• Brief: Reproduce the data, substituting "The image has" for each instance of "This screenshot has" and leaving all other text unchanged. Omit the pictures from the output.
-- begin Material supplied --
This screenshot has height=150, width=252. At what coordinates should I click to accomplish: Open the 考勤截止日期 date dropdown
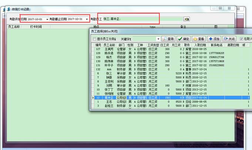coord(87,19)
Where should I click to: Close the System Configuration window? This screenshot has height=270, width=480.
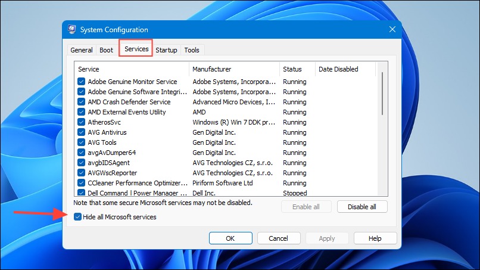[x=392, y=29]
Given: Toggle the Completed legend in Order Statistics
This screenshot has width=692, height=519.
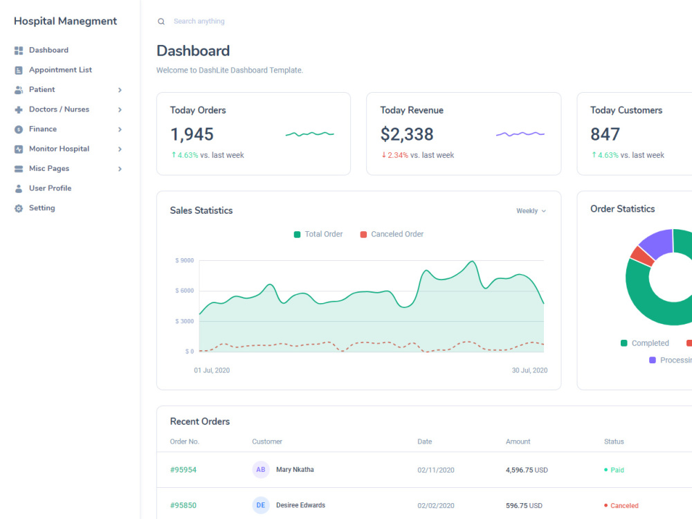Looking at the screenshot, I should click(x=645, y=343).
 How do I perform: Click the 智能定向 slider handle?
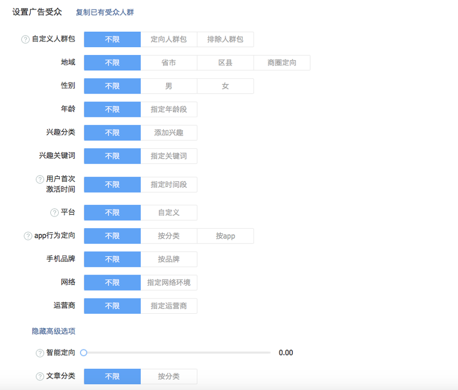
-- end Material supplied --
• Right answer:
The image has height=150, width=252. At what coordinates should I click to accomplish: Open the 考勤截止日期 date dropdown
coord(87,19)
Where should I click to: Close the System Configuration window? The image has height=270, width=480.
[x=392, y=29]
Given: Toggle the Completed legend in Order Statistics
The image has width=692, height=519.
Looking at the screenshot, I should click(x=645, y=343).
 How do I perform: Click the 智能定向 slider handle?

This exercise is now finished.